In summary - as your hero wanders from node to node on the game's railed world map you'll sporadically be thrown into battle, with your army of units lining up facing that of your opponent. Each turn gives you three moves to shuffle your troops around in an effort to line up three units of the same colour. Match them up along the horizontal and your units combine into a defensive wall that sprouts up ahead of your front line.

However, if you match them along a vertical, they'll link together into one unit and begin charging up for an attack. That takes a set number of turns depending on the unit type but once it's maxed out, the unit will race up the screen and attack its opposing numbers. Should it be powerful enough to break through enemy lines and reach the top of the screen, it will take hit points off your opponent. The first one to zero loses.

Capybara then proceeds to pile on additional depth. Matching two sets of units in one move gives you an extra turn. Combine more than one triplet of units of the same colour and strength in one turn and they'll link together across the board, exponentially increasing their cumulative HP as they charge. Successfully stack an additional set of three on a charging unit of the same colour and your soldiers will combine for a massive attack.

On top of all that, you've got a magic meter that builds up as you take hits, Elite and Champion unit types that you unlock as you progress and special artifacts that you can equip to afford yourself additional powers, such as regenerating walls or boosted HP. Oh, and each of your unit types has a different attack strategy - for example, some are pure muscle, others cast spells that drain HP over an extended period of time and others freeze charging units so they miss turns. Like I said, deep.

While at first daunting, it's a joy to witness Capy's layer cake design push you further and further as the game progresses, slowly piling on the complexity and ratcheting up the pressure. It's the only game I've played this year that has continued to gnaw away at my brain as I lay in bed trying to sleep. I've seen battle formations seemingly materialise in plates of food, puzzle solutions come to me as I'm doing the dishes and eureka moments appear out of nowhere while doodling mindlessly on a notepad mid phone conversation. If there's a videogame equivalent of an earworm (a mindworm?), this is surely it.

And it's testament to how absorbing the gameplay is that the game's lovely Saturday morning cartoon visuals only warrant a footnote. The truth is, the combat system is so precisely formed that it would work just as well if the units were simply differently coloured circles, squares or triangles. That said, Capy's delicious character design is further icing on the cupcake.

Rather than prosaic orcs and elves, we get armour-clad grizzly bears that tear through enemy lines; death-dealing unicorns that leap over opposition's defences; blunderbuss-wielding gremlins that chirp evilly as they pepper the enemy with buckshot; and smirking succubi that sashay across the battlefield engulfing your foes in flame. It's a memorable cast.

There is a price to pay for all that hand-drawn animation.
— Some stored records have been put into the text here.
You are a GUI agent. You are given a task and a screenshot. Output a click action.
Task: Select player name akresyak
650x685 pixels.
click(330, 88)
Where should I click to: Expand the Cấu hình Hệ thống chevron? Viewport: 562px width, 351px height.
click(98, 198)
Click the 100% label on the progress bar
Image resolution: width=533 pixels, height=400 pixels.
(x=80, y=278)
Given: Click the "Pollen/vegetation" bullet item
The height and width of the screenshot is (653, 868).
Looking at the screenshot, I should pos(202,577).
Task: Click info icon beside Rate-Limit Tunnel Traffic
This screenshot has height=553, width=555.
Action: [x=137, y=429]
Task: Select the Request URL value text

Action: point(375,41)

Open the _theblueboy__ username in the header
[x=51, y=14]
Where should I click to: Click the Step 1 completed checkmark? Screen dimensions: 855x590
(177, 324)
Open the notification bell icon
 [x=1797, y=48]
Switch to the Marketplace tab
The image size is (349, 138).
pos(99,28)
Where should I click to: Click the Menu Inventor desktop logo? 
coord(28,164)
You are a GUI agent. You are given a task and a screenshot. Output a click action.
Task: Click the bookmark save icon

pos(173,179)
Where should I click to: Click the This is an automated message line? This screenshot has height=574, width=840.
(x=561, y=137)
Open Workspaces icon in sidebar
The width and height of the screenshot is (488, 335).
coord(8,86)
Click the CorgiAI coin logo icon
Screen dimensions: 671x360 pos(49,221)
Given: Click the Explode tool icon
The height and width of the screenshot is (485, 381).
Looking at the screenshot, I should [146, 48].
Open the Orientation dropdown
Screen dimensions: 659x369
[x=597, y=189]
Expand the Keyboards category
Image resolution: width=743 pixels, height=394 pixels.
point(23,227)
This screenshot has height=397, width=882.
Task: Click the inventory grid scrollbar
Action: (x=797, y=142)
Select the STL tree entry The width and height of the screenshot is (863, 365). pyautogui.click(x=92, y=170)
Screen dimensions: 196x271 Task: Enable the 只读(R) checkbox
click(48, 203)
Clash of Heroes is a memory-guzzler and the loading screens in the console versions are long, frequent and patience-sapping. The recently-released PC version is the way to go here.

It was harder to dig out the gems amidst Xbox Live Arcade and PSN's increasingly cluttered and less quality-controlled output this year but, along with Bastion and From Dust, Capy's effort undoubtedly shone the brightest. Kudos too to Ubisoft for, along with Outland, Chahi's aforementioned god game and, hopefully, I Am Alive, showing some imagination in their downloadable output.

Alas, judging by the sparsely populated online lobbies soon after launch, it was a title that many passed over, perhaps thanks to that generic fantasy moniker. A pity, because Clash of Heroes provided some of the purest gameplay of 2011 - the product of a development team that clearly understands why people still play mahjong, or Risk, or Go, generations after they were first conceived. Now that the November blockbuster blitzkrieg is over, there's no better time to discover what you missed out on.